Nginx Ingress 504 timeout - EKS with ELB connected to nginx ingress

Solution 1:

We think our issue was related to this:

https://docs.aws.amazon.com/elasticloadbalancing/latest/network/load-balancer-troubleshooting.html#loopback-timeout

We're using an internal nlb with our nginx ingress controller, with targets registered by instance ID. We found that the 504 timeouts and the X second waits were only occurring on applications that were sharing a node with one of our ingress controller replicas. We used a combination of nodeSelectors, labels, taints, and tolerations to force the ingress controllers onto their own node, and it appears to have eliminated the timeouts.

We also changed our externalTrafficPolicy setting to Local.

Solution 2:

I had the same issue as J. Koncel where my applications that were sharing the same nodes as the nginx ingress controller were the only ones that got the 504 timeouts.

Instead of using nodeSelectors and taints/tolerations, I used Pod anti-affinity: https://kubernetes.io/docs/concepts/configuration/assign-pod-node/#inter-pod-affinity-and-anti-affinity.

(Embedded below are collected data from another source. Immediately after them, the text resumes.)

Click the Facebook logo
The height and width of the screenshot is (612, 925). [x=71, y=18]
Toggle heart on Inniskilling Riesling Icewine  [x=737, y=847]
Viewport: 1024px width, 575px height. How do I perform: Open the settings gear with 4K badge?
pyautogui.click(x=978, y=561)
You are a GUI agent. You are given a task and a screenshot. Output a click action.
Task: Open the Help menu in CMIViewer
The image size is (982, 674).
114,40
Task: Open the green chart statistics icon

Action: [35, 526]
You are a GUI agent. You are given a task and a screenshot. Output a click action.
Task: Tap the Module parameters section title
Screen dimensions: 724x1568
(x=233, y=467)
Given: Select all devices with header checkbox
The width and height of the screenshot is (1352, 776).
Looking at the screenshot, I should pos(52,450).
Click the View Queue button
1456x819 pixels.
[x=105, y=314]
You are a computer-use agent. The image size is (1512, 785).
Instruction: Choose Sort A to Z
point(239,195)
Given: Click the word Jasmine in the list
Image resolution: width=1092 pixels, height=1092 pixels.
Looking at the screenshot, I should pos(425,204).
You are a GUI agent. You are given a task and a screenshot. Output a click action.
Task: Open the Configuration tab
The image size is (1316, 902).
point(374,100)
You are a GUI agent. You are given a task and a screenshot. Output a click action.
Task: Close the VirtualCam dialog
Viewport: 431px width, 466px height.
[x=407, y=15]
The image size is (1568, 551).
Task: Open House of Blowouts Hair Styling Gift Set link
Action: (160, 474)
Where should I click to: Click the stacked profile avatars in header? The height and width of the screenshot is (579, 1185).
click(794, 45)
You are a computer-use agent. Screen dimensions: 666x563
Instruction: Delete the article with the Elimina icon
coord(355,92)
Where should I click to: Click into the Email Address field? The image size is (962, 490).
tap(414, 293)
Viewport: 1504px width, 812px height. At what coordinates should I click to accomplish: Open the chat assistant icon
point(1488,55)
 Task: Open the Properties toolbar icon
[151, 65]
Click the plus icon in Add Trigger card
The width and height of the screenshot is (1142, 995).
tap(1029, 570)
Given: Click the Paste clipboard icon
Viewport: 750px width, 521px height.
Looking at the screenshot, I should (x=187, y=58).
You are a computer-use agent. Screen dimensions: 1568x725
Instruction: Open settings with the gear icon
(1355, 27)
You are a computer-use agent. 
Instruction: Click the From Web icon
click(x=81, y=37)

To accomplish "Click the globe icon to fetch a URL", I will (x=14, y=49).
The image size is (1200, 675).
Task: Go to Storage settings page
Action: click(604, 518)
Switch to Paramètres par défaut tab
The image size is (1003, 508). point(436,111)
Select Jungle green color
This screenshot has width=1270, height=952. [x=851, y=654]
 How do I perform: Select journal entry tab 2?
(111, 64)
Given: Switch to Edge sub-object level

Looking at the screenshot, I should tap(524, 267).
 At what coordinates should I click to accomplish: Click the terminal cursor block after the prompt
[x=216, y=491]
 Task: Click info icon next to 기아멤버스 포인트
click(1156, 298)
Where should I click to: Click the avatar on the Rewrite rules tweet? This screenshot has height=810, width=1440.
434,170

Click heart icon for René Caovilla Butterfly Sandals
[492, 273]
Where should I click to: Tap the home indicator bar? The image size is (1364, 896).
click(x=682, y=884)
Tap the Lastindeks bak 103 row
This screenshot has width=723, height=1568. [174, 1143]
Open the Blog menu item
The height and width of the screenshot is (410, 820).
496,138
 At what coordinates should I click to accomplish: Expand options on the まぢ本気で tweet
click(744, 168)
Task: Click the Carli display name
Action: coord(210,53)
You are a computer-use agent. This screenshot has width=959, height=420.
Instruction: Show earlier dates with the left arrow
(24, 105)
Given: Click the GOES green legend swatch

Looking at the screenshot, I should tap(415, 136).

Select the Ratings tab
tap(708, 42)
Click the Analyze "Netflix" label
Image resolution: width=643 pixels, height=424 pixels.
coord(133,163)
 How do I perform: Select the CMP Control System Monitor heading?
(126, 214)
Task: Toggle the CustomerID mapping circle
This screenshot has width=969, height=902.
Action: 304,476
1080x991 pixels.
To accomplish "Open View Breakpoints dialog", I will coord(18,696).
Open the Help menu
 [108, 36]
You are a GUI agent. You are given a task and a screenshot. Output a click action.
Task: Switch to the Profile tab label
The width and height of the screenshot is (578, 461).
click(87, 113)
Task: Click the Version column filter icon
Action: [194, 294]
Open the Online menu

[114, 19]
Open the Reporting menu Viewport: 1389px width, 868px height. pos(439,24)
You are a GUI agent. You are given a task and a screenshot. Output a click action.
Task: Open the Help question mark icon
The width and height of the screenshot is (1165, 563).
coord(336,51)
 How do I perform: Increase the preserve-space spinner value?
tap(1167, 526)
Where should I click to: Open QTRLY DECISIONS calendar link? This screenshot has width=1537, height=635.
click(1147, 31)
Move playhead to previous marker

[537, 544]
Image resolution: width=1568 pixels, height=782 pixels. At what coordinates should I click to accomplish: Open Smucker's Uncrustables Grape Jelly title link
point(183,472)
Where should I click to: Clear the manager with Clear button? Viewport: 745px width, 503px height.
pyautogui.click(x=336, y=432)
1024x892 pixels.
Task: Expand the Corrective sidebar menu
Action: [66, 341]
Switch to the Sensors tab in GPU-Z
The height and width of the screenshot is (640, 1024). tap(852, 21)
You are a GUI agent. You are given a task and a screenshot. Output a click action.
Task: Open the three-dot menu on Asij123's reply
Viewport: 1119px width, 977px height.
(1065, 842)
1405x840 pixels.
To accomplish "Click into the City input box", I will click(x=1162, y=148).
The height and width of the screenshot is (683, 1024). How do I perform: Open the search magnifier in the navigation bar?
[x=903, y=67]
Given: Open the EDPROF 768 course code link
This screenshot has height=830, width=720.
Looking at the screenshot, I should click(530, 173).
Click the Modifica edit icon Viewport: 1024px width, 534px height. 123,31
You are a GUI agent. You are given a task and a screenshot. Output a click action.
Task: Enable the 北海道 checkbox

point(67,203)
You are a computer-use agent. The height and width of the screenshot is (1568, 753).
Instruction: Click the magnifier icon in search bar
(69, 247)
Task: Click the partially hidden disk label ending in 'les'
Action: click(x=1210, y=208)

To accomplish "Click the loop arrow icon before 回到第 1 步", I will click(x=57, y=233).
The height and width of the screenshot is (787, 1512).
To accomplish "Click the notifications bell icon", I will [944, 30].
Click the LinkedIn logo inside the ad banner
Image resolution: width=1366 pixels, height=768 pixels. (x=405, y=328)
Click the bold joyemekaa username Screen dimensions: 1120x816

I added a label to the spec for my nginx-ingress-controller

podType: ingress

Then I updated the yml files for the applications that should not be scheduled on the same instance as the nginx-ingress-controller to be this:

affinity:
  podAntiAffinity:
    requiredDuringSchedulingIgnoredDuringExecution:
    - labelSelector:
        matchExpressions:
        - key: podType
          operator: In
          values:
          - ingress
      topologyKey: "kubernetes.io/hostname"